-- START Data for the task --

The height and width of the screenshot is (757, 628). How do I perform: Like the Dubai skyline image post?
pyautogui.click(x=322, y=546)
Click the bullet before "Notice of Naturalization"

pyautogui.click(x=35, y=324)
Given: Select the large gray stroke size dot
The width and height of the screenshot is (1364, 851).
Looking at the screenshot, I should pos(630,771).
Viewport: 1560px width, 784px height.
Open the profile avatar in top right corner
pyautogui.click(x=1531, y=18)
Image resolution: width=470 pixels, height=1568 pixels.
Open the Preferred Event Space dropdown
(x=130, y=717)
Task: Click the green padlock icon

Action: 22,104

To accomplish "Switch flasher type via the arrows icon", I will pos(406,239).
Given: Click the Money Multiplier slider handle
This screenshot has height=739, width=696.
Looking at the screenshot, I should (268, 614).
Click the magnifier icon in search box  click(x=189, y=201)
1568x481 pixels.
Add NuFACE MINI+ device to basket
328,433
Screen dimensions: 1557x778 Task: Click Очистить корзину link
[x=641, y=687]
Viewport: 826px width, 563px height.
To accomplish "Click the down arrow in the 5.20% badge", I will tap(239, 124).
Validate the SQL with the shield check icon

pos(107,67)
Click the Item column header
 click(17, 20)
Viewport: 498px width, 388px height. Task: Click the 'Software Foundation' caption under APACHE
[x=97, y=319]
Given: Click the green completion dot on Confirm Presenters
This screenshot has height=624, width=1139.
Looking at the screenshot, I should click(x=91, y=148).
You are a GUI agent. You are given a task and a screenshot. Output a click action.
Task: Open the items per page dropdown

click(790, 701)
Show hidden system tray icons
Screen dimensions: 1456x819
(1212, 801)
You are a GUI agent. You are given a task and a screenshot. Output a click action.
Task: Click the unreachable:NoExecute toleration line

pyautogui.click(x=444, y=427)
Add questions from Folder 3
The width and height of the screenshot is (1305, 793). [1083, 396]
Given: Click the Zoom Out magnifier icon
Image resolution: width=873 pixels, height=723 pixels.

-- END Data for the task --

Tally the lines of the items above that contain the string "will", and give only that number.

2